GOCCP Director Shank Visits MACo Legislative Committee

The Executive Director of the Governor’s Office of Crime Control and Prevention (GOCCP), former State Senator Chris Shank, addressed MACo’s Legislative Committee on Wednesday, March 11 to discuss pretrial proposals before the General Assembly and the State’s heroin epidemic. Mr. Shank began his comments by providing a brief overview of the grants his office provides to local governments for victims service and law enforcement initiatives. He stated that the “State and local governments need to come together as collaborative partners to address these issues and those related to pretrial and substance abuse.”

With respect to the heroin epidemic, he commented that the figures are startling. Governor Hogan has signed an executive order to create a task force that will use an interagency and community approach to address this issue.  The first community meeting to bring together partners to discuss solutions to the problem will be held in Cecil County on March 17. Mr. Shank also shared that $500,000 of federal funding through Bynre grants has been earmarked in GOCCP’s budget for a re-entry program to treat incarcerated individuals who are addicted to  heroin. This program is modeled after Washington County’s reentry program, which has a 93% success rate. Lastly, Mr. Shank commented that his office is also providing free on-site treatment kits for law enforcement containing naloxone to quickly reverse the effects of a heroin overdose.

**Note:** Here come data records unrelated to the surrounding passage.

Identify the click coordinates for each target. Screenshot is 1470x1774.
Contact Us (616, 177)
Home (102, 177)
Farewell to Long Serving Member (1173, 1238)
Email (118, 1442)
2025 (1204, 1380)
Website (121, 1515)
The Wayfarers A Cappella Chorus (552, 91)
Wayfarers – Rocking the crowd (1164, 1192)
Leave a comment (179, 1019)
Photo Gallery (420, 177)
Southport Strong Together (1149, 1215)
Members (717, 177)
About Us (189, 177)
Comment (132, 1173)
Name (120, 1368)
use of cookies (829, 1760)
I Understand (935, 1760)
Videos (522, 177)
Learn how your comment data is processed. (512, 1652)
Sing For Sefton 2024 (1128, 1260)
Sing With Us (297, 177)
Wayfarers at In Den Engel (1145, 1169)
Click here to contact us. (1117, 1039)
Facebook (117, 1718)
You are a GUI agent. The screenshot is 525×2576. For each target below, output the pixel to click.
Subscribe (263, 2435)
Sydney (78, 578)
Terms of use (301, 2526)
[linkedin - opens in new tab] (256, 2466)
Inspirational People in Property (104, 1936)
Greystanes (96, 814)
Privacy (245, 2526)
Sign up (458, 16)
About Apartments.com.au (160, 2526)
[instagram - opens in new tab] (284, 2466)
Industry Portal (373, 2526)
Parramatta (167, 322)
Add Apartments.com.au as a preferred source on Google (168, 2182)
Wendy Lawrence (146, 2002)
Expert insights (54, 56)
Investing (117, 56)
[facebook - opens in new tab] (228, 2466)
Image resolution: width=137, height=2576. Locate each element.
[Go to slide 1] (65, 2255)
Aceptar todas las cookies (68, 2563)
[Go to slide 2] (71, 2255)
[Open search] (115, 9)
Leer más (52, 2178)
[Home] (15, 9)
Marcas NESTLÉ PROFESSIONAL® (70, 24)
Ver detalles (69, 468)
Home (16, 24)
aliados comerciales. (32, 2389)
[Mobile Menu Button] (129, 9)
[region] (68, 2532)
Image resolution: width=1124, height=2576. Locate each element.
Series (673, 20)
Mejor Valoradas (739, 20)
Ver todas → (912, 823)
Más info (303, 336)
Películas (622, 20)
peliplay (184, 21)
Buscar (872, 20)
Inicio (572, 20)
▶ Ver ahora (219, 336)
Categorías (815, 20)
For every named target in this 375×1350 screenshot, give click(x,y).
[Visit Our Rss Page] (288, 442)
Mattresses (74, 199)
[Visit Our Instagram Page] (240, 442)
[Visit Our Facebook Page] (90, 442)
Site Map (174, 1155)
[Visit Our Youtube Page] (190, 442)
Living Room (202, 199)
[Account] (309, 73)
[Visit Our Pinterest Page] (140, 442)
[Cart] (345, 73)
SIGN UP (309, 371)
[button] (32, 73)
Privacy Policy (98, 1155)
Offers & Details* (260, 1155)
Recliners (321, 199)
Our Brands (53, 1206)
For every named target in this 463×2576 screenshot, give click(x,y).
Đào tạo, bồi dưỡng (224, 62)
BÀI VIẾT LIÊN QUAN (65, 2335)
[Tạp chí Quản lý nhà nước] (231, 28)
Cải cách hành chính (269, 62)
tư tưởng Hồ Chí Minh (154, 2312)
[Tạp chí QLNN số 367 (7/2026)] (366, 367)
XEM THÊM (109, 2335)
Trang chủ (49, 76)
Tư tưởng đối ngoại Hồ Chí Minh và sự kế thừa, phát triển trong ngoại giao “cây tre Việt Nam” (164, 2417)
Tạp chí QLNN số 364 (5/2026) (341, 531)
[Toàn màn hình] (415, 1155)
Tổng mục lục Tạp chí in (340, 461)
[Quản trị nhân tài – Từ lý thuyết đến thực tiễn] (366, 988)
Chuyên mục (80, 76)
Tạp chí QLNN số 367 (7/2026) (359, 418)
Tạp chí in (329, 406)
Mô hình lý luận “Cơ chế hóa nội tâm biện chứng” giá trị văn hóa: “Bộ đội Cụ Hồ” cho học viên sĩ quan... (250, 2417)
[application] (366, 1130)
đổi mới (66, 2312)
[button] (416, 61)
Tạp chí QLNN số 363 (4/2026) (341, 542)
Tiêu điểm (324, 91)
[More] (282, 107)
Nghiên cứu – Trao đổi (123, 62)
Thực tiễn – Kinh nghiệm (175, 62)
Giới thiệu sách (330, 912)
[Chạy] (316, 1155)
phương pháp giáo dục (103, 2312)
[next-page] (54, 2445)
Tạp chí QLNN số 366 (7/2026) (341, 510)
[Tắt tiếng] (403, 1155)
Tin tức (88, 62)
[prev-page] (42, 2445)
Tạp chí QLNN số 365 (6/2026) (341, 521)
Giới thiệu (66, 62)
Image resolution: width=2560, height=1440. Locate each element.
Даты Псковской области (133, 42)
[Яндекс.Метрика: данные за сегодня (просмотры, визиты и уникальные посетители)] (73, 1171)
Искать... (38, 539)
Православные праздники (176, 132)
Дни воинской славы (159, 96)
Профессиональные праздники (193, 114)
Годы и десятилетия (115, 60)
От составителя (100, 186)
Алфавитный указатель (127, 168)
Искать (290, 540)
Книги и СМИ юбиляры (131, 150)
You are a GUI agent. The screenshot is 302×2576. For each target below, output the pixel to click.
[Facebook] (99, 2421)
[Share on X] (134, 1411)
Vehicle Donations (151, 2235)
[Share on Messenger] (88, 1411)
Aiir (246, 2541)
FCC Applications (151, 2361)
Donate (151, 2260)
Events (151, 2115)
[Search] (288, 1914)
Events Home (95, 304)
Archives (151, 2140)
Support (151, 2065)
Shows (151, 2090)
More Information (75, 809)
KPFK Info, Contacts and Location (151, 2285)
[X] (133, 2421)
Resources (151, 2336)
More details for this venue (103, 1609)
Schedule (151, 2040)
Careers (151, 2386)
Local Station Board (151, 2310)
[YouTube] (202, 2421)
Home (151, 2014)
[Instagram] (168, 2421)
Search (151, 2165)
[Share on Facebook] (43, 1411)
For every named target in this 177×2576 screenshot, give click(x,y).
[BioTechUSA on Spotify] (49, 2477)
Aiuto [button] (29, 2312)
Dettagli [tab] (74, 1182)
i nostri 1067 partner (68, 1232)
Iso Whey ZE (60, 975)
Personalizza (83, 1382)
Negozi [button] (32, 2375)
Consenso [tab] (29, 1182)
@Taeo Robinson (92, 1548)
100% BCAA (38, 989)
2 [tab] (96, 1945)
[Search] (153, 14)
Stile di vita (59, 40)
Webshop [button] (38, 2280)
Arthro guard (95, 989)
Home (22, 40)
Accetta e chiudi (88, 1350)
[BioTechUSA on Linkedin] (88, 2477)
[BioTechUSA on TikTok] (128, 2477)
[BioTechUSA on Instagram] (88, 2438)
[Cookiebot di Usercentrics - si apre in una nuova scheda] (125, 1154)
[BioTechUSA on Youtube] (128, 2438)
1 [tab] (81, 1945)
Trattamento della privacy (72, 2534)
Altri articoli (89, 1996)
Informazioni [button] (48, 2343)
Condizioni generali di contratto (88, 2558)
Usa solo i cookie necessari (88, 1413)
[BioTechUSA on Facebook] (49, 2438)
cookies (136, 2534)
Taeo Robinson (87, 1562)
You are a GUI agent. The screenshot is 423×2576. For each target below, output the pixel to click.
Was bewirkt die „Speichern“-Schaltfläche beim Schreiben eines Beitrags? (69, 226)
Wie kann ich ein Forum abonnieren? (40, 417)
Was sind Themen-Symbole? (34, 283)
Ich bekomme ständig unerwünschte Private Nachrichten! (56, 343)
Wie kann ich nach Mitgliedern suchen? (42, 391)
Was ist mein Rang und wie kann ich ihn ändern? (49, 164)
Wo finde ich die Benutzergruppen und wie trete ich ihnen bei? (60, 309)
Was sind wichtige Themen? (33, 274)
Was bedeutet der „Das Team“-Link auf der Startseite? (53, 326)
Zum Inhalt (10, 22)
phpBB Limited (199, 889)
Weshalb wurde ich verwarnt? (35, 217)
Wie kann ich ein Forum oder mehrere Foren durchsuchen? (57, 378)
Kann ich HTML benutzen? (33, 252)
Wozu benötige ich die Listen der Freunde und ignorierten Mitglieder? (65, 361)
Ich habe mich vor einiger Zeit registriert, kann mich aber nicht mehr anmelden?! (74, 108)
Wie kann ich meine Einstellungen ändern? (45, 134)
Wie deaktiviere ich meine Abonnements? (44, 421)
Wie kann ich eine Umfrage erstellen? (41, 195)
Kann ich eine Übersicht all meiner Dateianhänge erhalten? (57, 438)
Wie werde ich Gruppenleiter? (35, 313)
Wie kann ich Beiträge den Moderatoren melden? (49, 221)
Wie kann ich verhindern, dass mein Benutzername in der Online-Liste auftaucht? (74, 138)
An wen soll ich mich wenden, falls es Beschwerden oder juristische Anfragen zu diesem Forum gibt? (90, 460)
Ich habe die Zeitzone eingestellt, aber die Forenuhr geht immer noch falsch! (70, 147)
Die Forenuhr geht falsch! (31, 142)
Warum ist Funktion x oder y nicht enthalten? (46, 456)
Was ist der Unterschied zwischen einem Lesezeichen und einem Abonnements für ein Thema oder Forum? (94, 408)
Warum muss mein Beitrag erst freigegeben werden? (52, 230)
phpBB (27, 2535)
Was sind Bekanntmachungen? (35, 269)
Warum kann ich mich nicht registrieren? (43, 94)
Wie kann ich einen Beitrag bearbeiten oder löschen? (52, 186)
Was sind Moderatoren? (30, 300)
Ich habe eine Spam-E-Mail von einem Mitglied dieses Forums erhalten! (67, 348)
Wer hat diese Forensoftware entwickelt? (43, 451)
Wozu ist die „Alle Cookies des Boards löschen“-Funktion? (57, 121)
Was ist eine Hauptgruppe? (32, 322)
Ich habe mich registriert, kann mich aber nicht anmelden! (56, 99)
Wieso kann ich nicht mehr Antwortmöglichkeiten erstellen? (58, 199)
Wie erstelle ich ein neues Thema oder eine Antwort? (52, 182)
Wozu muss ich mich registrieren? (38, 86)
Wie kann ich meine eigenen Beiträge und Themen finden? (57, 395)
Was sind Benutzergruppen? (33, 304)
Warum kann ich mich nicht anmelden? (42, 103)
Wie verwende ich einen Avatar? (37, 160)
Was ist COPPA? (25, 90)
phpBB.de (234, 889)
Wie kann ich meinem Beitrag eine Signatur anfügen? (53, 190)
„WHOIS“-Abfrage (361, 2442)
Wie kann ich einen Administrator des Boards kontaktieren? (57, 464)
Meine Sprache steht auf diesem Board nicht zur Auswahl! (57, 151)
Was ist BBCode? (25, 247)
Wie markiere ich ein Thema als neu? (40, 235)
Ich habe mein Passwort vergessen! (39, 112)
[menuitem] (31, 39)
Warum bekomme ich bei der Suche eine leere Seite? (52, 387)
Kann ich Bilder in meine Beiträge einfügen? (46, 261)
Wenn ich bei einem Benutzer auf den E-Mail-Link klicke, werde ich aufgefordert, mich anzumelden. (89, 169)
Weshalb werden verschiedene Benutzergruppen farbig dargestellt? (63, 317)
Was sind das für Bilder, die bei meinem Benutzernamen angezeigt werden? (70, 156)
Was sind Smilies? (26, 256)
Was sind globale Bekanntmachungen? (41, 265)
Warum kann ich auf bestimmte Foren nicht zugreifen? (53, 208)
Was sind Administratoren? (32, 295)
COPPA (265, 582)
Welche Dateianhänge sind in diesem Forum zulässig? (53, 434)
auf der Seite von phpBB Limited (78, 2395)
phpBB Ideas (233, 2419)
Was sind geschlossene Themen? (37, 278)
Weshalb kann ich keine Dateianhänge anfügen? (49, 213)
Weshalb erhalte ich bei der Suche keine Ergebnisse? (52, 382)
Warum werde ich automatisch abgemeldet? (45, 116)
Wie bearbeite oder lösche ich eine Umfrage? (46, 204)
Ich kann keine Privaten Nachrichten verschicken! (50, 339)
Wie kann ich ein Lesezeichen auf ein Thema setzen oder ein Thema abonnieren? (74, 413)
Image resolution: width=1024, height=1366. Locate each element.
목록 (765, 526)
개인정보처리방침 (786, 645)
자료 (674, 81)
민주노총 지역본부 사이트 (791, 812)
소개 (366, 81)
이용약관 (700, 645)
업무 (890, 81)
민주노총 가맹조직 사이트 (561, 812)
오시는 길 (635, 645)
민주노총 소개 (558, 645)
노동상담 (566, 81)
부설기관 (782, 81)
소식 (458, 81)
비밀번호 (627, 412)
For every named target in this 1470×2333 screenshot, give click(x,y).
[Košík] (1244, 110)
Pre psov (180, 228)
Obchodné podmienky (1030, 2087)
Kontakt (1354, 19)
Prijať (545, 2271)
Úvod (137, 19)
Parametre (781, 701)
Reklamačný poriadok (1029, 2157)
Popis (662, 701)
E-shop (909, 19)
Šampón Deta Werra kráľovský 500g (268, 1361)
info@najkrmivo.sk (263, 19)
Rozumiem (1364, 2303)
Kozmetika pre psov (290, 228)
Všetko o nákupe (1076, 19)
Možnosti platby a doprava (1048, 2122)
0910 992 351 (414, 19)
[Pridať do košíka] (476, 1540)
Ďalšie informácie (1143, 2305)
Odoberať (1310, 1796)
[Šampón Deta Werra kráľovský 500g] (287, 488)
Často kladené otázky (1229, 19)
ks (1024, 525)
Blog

On pretrial issues, Mr. Shank commented that he is well aware of the effect the Richmond decision is having on local jails, especially in the larger jurisdictions. He said the State “needs to look at models that are more efficient,” and that “…we need to work together to do this.” He commented that he was aware that proposals were not moving in the General Assembly and that it was likely the budget committees would again earmark $10 million in the Judiciary’s budget to continue the panel attorney program put in place this year. The budget language being considered would require counties to cover any program costs over the $10 million just as the language does for the current fiscal year.